Can you pull out each line of the data below that includes the word "computer"?

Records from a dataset
········

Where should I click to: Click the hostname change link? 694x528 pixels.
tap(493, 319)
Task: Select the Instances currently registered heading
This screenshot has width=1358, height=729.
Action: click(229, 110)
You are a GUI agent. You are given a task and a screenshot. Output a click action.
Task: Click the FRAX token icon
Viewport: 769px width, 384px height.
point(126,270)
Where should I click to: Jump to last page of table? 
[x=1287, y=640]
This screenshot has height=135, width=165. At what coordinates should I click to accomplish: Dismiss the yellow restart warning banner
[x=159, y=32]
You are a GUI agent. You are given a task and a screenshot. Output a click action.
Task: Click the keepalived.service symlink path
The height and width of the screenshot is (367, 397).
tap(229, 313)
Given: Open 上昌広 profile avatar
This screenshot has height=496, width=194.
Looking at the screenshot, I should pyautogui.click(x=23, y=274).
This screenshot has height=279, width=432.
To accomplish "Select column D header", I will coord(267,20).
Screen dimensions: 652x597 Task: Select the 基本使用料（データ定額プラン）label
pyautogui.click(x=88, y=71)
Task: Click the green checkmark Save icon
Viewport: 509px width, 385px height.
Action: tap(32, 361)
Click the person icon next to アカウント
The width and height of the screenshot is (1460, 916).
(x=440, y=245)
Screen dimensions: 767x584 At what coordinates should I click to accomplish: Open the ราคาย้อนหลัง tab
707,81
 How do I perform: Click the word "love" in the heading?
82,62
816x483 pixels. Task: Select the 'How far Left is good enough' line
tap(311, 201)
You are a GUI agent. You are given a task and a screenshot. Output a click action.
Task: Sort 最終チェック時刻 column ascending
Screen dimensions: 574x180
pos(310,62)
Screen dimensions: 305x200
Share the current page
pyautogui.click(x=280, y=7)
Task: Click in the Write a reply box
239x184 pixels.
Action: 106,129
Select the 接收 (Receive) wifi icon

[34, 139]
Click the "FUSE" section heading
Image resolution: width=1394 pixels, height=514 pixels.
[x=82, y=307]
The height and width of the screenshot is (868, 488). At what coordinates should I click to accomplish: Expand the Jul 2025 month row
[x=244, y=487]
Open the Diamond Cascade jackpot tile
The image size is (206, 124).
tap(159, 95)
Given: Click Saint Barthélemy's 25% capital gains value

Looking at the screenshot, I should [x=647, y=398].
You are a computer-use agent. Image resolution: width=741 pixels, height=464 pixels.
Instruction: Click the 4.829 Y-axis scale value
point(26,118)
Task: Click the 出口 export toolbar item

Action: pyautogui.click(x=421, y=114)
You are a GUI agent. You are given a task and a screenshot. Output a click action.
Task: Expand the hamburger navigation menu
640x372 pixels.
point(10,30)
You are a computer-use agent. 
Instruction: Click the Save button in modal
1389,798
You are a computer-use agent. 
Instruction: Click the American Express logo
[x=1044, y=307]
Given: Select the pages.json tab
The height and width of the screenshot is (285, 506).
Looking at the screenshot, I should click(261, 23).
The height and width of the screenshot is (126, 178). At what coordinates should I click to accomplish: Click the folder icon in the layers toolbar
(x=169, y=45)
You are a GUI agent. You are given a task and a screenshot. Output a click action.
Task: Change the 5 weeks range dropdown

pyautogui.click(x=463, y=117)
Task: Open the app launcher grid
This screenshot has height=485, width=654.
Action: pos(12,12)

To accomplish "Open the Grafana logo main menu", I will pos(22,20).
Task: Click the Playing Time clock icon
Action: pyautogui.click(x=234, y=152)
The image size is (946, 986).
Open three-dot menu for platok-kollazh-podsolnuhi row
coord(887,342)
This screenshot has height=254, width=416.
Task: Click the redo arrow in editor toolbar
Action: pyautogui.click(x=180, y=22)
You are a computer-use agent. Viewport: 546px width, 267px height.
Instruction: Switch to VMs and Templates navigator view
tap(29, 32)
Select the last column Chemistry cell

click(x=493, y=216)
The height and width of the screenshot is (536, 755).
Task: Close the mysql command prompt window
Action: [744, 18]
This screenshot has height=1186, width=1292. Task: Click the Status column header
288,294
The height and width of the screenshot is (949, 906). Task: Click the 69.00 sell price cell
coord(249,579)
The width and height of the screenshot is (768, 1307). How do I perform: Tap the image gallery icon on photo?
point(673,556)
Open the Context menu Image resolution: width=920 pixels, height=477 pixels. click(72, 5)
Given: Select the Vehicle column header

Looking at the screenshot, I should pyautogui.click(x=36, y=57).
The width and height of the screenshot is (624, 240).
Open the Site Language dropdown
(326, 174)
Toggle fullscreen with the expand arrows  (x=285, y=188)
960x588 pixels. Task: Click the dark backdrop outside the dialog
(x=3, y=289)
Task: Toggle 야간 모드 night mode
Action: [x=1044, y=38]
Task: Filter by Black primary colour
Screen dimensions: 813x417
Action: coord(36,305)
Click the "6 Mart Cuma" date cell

········

◆ **WRITTEN ANSWER**:
You are a computer-use agent. Image resolution: width=741 pixels, height=464 pixels.
You are a computer-use agent. 
You are a computer-use agent. 
You are a computer-use agent. Viewport: 546px width, 267px height.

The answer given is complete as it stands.